:: TASK DATA ::

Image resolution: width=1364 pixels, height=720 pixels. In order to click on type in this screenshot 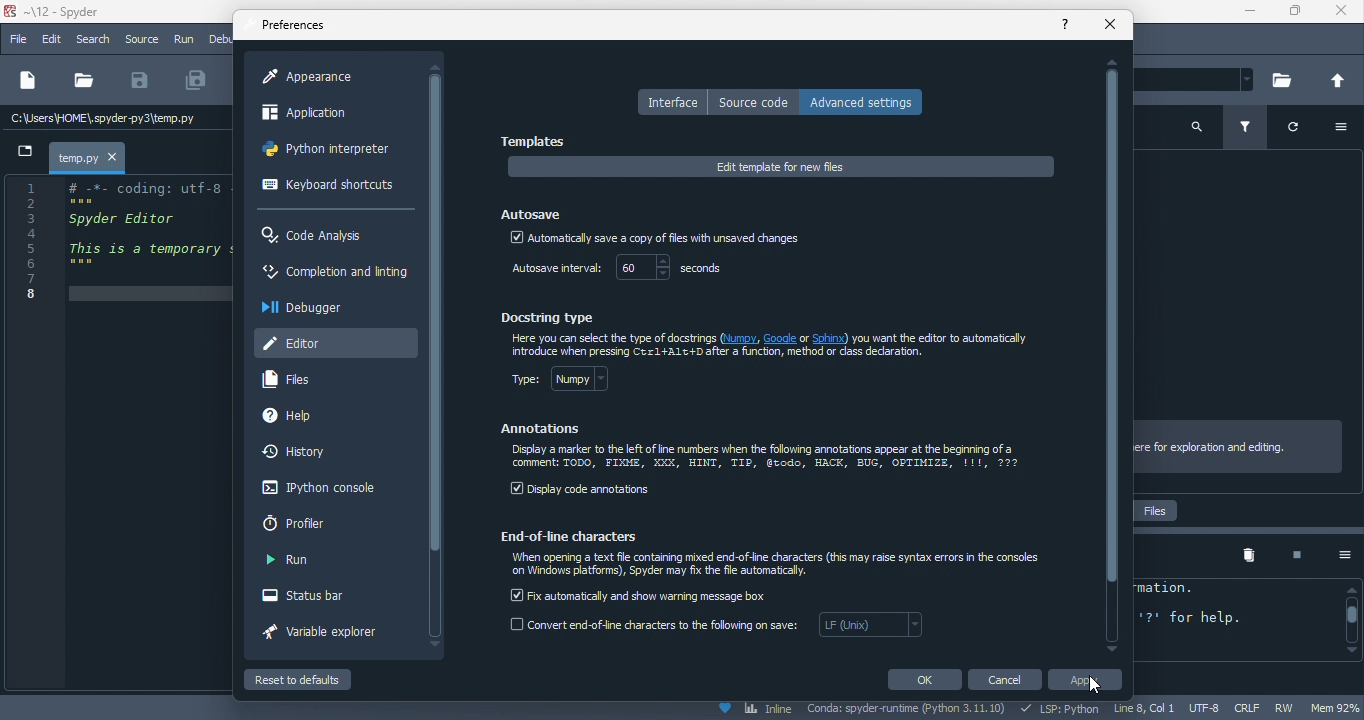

:::
:: TASK DATA ::

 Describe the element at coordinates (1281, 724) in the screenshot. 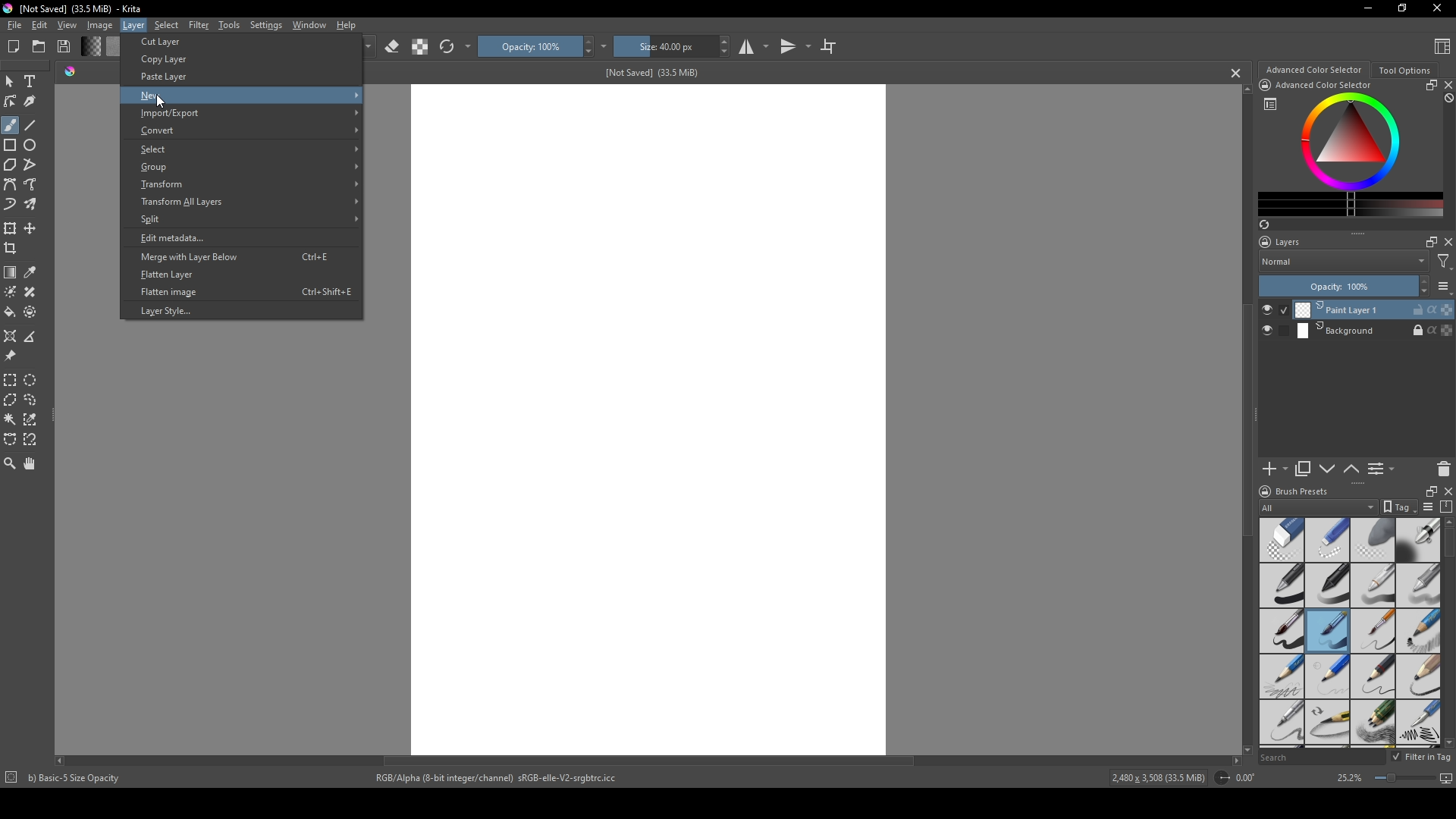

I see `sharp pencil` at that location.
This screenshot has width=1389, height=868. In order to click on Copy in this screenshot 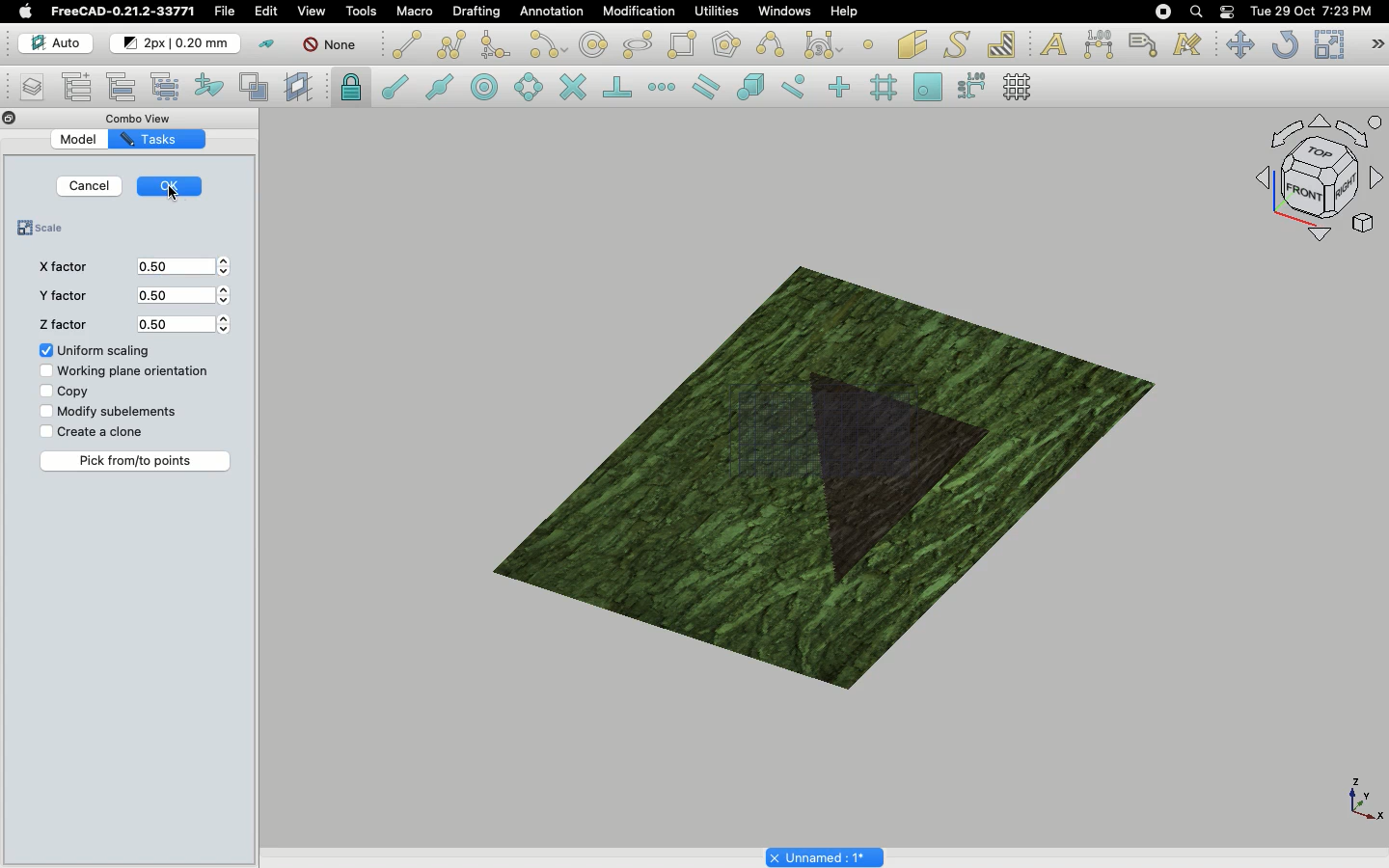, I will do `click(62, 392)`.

:::
:: TASK DATA ::

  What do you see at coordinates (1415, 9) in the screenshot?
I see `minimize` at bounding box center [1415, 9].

:::

GOAL - Reproduce word for word the part of the listing that opens with the line containing "What do you" and closes with the line containing "center [1415, 9].", both of those lines included.

TASK SOLUTION -
  What do you see at coordinates (1415, 9) in the screenshot?
I see `minimize` at bounding box center [1415, 9].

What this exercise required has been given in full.